Renewable Materials from Renewable Resources

Renewable resources related to biomass, waste materials and recycled materials are an important concept in the principles of green chemistry, development of biorefineries and sustainability development. This thesis reports the repurposing of renewable resources which included wheat straw, biomass ash, waste cardboard (paper) and paper de-inking residues (DIR) to extract, synthesize and produce potentially high value chemicals, materials and composites.
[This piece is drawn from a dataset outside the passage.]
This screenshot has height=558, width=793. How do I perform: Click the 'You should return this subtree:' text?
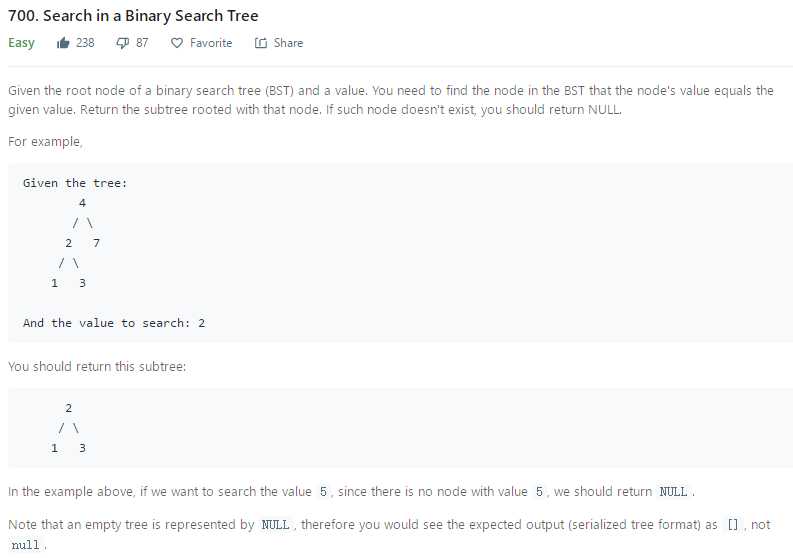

Biosilicate solutions were successfully extracted from biomass ash including wheat straw ash and miscanthus ash with aqueous potassium hydroxide solutions. Systematic analyses had been applied on the extraction of biosilicate solutions to obtain different types of silicate solutions for further applications of binder and mesoporous materials. Biosilicate solutions extracted from miscanthus ash were utilized as binders to make bioboards, whilst biosilicate solutions extracted from wheat straw ash were utilized as a silica resource to synthesize biobased mesoporous materials, namely bio-MCM-41 and bio-SBA-15. N2 porosimetry analysis revealed that mesoporous silica made from biosilicate solutions gave a surface area of bio-MCM-41 of >1000 m2 g-1 and a surface area of >800 m2 g-1 for bio-SBA-15. XRD, SEM and TEM analyses for both bio-MCM-41 and bio-SBA-15 revealed significant ordering pores, structure and the hexagonal arrays. Different kinds of renewable resources including wheat straw, pea pod waste and paper de-inking residue with the binder of biosilicate solutions and other chemical additives such as protein and starch were processed to bioboards. Also, wheat straw powder was added into cardboard/paper sheets to decrease the cost of paper manufacture and to improve mechanical properties. De-waxed wheat straw cardboard/paper sheets was successfully incorporated in to paper pulp to give a tensile index of 30-34 Nm/g similar with respect to conventional cardboard paper (tensile index of 30-32 Nm/g). A brief study to elicit sugars to the surface of cardboard/paper thus producing an in-situ sticky surface using low temperature microwave irradiation was conducted. Although it’s not conclusive, an aqueous fraction was expelled that contains organic matter (based on C-H stretch absorption bands noted in FT-IR), which may be due to sugars.